Anxiety Attacks vs. Panic Attacks

“Anxiety attack” isn’t a formal clinical term, but most people use it to describe a sudden wave of overwhelming fear and physical symptoms. A panic attack, by contrast, has a specific clinical definition: an abrupt surge of intense fear that peaks within minutes and includes at least four physical symptoms such as a racing heart, shortness of breath, chest pain, dizziness, numbness, or a feeling of unreality. Panic attacks can strike without any obvious trigger.

In practice, the management techniques are the same for both. The distinction matters more for long-term treatment. If you’re experiencing repeated, unexpected episodes with four or more of those symptoms, that pattern may point to panic disorder, which responds well to therapy and sometimes medication.

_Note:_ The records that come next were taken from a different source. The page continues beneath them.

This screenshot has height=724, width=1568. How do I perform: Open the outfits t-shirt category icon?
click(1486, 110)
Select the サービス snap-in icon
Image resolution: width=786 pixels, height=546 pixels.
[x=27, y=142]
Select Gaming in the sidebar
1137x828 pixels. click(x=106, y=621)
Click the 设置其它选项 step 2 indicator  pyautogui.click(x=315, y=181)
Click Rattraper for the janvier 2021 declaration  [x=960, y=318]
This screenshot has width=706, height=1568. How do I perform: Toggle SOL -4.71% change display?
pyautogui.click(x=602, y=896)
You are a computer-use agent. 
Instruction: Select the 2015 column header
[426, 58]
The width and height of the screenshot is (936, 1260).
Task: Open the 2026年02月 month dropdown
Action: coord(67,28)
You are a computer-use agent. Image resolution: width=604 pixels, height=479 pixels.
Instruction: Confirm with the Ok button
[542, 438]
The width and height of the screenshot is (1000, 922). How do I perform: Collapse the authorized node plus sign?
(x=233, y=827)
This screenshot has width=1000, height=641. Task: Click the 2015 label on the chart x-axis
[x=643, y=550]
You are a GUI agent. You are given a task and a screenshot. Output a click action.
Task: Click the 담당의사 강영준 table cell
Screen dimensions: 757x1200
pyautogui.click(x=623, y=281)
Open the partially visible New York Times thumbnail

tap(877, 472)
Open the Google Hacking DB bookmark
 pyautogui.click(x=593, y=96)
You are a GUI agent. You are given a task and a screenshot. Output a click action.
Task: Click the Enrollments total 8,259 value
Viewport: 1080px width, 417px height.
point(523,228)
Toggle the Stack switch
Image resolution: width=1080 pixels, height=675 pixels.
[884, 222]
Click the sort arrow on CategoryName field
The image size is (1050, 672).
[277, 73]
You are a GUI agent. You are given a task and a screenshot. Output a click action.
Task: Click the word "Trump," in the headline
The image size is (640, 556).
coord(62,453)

When It Might Not Be Anxiety

Anxiety attacks and heart attacks can produce nearly identical symptoms: chest pain, shortness of breath, dizziness, and a sense of dread. Johns Hopkins Medicine notes that the only reliable way to tell them apart in the moment is a blood test for heart-specific enzymes, which is done in an emergency room. If you experience sudden, severe chest pain, especially if it radiates to your arm or jaw, if you have risk factors for heart disease, or if your symptoms feel different from previous anxiety episodes, treat it as a medical emergency first. It’s always better to have a panic attack evaluated and confirmed than to dismiss a cardiac event.

After the Attack Passes

Once the acute symptoms fade, your body needs time to clear the remaining adrenaline and return to normal. You may feel exhausted, shaky, emotionally drained, or mentally foggy for anywhere from 30 minutes to several hours. This is normal. Drink water, eat something small if you can, and avoid caffeine or alcohol, which can re-trigger symptoms. Gentle movement like a short walk helps your body finish processing the stress hormones.

Take note of what was happening before the attack started. Over time, tracking your triggers, whether they’re specific situations, sleep deprivation, caffeine, or mounting stress, gives you the ability to intervene earlier. Many people find that once they’ve successfully managed a few attacks, the fear of the next one decreases significantly, which itself reduces how often they happen.